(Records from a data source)
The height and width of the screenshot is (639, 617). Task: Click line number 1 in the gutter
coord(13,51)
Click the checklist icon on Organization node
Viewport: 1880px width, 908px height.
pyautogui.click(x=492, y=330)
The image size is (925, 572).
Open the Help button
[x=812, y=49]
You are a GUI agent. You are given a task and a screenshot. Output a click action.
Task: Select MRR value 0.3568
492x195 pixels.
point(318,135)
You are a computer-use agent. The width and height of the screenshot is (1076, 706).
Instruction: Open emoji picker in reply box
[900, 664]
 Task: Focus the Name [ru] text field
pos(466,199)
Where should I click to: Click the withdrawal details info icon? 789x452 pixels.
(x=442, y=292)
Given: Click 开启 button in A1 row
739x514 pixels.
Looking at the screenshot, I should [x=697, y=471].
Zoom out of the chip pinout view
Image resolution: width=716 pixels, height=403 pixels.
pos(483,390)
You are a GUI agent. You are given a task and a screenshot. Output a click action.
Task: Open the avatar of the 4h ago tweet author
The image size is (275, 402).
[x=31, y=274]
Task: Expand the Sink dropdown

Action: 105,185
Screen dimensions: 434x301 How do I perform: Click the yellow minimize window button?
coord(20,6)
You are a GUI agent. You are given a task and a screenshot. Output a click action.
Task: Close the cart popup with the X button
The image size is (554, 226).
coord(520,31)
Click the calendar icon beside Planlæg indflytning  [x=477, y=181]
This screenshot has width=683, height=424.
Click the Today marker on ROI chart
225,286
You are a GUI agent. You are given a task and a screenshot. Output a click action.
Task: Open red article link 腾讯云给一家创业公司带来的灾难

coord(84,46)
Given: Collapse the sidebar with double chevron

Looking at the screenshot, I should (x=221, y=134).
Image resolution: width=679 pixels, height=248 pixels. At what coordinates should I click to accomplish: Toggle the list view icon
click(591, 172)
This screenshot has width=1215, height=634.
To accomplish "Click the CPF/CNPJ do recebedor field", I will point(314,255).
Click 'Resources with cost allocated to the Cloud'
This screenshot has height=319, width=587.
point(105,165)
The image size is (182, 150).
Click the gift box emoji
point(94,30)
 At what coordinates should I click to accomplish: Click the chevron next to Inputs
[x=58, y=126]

→ EXERCISE REQUIREMENTS:
From the records above, reproduce exactly the lines from the one with "Where should I" to the one with "The image size is (182, 150).", both included, and no others.

→ RESPONSE AREA:
Where should I click to: Click the withdrawal details info icon? 789x452 pixels.
(x=442, y=292)
Given: Click 开启 button in A1 row
739x514 pixels.
Looking at the screenshot, I should [x=697, y=471].
Zoom out of the chip pinout view
Image resolution: width=716 pixels, height=403 pixels.
pos(483,390)
You are a GUI agent. You are given a task and a screenshot. Output a click action.
Task: Open the avatar of the 4h ago tweet author
The image size is (275, 402).
[x=31, y=274]
Task: Expand the Sink dropdown

Action: 105,185
Screen dimensions: 434x301 How do I perform: Click the yellow minimize window button?
coord(20,6)
You are a GUI agent. You are given a task and a screenshot. Output a click action.
Task: Close the cart popup with the X button
The image size is (554, 226).
coord(520,31)
Click the calendar icon beside Planlæg indflytning  [x=477, y=181]
This screenshot has width=683, height=424.
Click the Today marker on ROI chart
225,286
You are a GUI agent. You are given a task and a screenshot. Output a click action.
Task: Open red article link 腾讯云给一家创业公司带来的灾难

coord(84,46)
Given: Collapse the sidebar with double chevron

Looking at the screenshot, I should (x=221, y=134).
Image resolution: width=679 pixels, height=248 pixels. At what coordinates should I click to accomplish: Toggle the list view icon
click(591, 172)
This screenshot has width=1215, height=634.
To accomplish "Click the CPF/CNPJ do recebedor field", I will point(314,255).
Click 'Resources with cost allocated to the Cloud'
This screenshot has height=319, width=587.
point(105,165)
The image size is (182, 150).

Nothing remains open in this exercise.